## ACTIVITY
In your transcription, keep every record exact and leave out the pictures.

## PROVIDED ENTRIES
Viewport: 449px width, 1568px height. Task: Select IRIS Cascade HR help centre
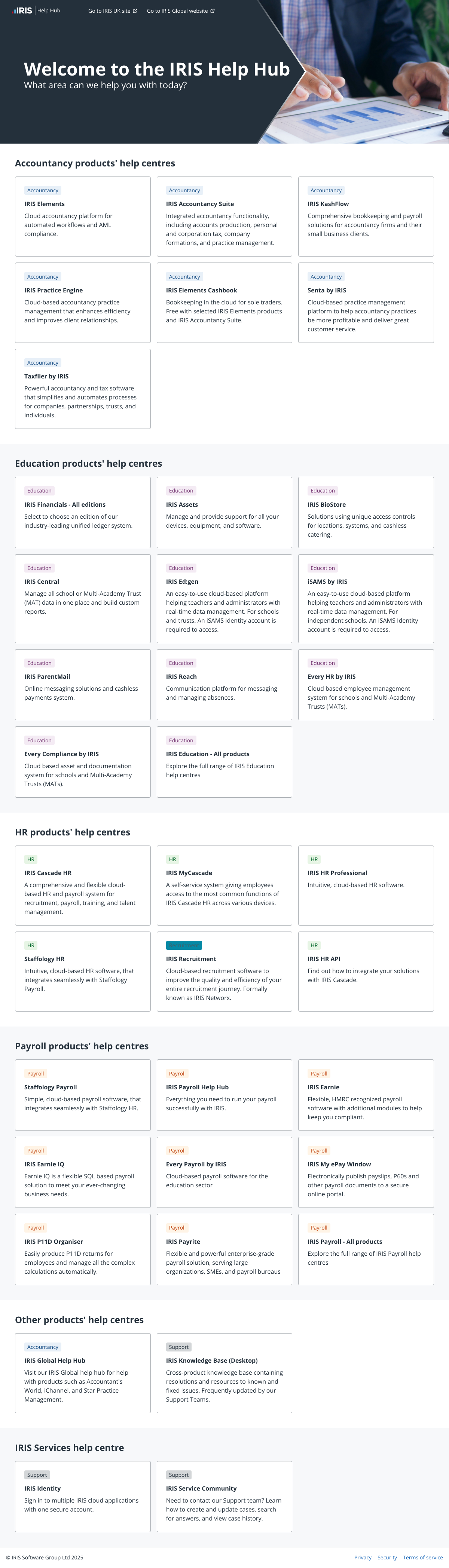(x=83, y=886)
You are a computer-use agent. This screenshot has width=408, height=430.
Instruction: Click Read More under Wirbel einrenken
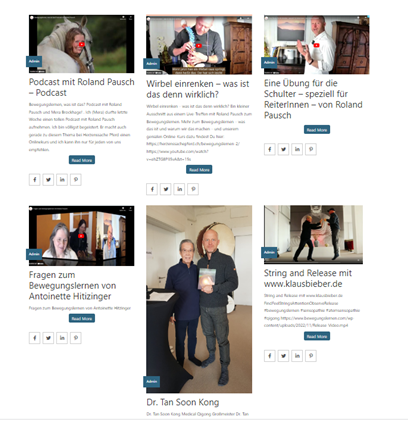pos(199,170)
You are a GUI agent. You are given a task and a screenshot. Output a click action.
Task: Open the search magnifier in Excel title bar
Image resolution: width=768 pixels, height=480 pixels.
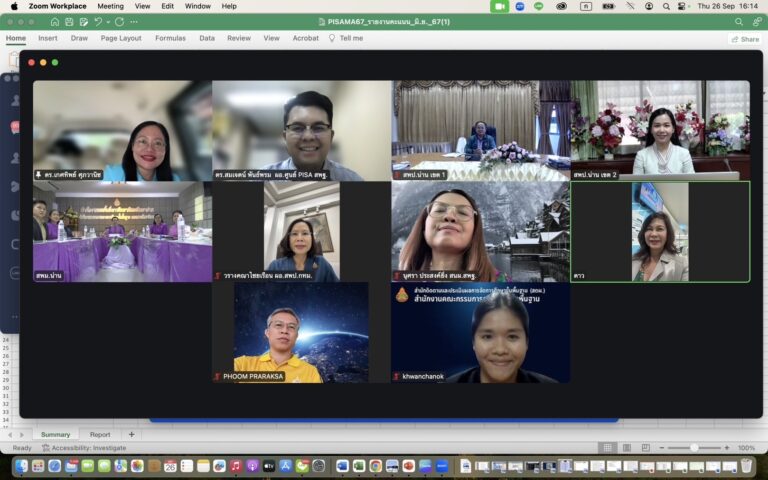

## OUTPUT BELOW
Viewport: 449px width, 1568px height. Task: Select IRIS Cascade HR help centre
(x=83, y=886)
You are a computer-use agent. This screenshot has width=408, height=430.
Instruction: Click Read More under Wirbel einrenken
pos(199,170)
You are a GUI agent. You are given a task and a screenshot. Output a click action.
Task: Open the search magnifier in Excel title bar
Image resolution: width=768 pixels, height=480 pixels.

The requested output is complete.